Start of Records to process
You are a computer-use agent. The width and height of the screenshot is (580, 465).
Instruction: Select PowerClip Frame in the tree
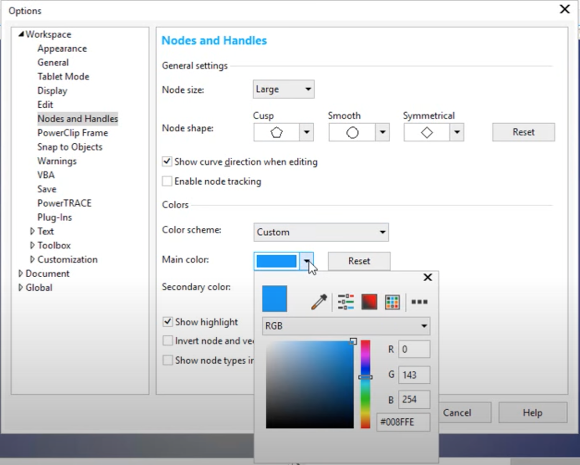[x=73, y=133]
End of Records to process
Start of Records to process
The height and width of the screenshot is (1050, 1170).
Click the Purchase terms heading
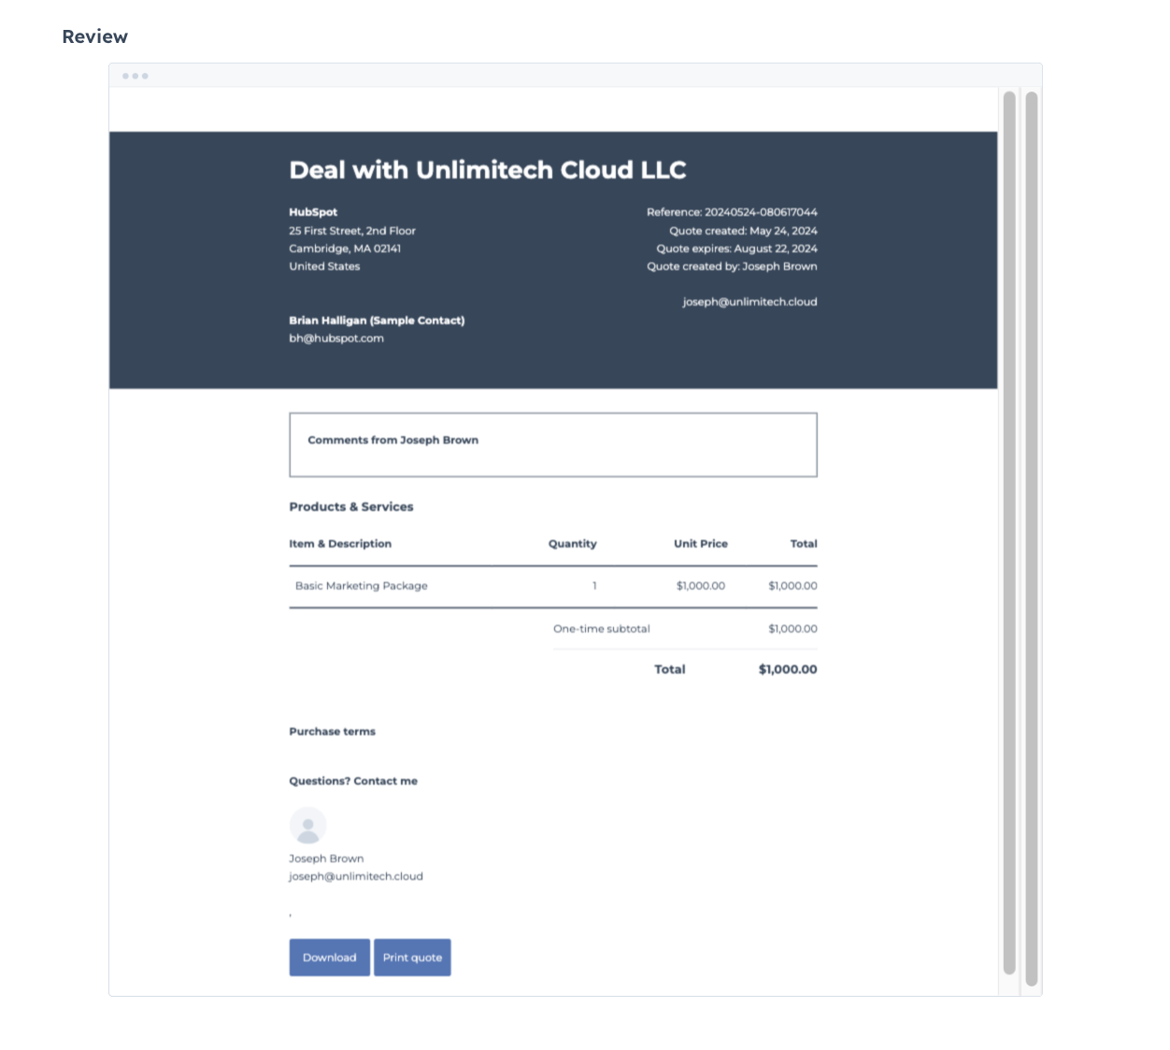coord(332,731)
End of Records to process
> **Exercise brief**
Copy all lines of the preceding data that hold the word "width".

> **Result of the exercise**
You are a computer-use agent. The width and height of the screenshot is (580, 465).
The height and width of the screenshot is (1050, 1170).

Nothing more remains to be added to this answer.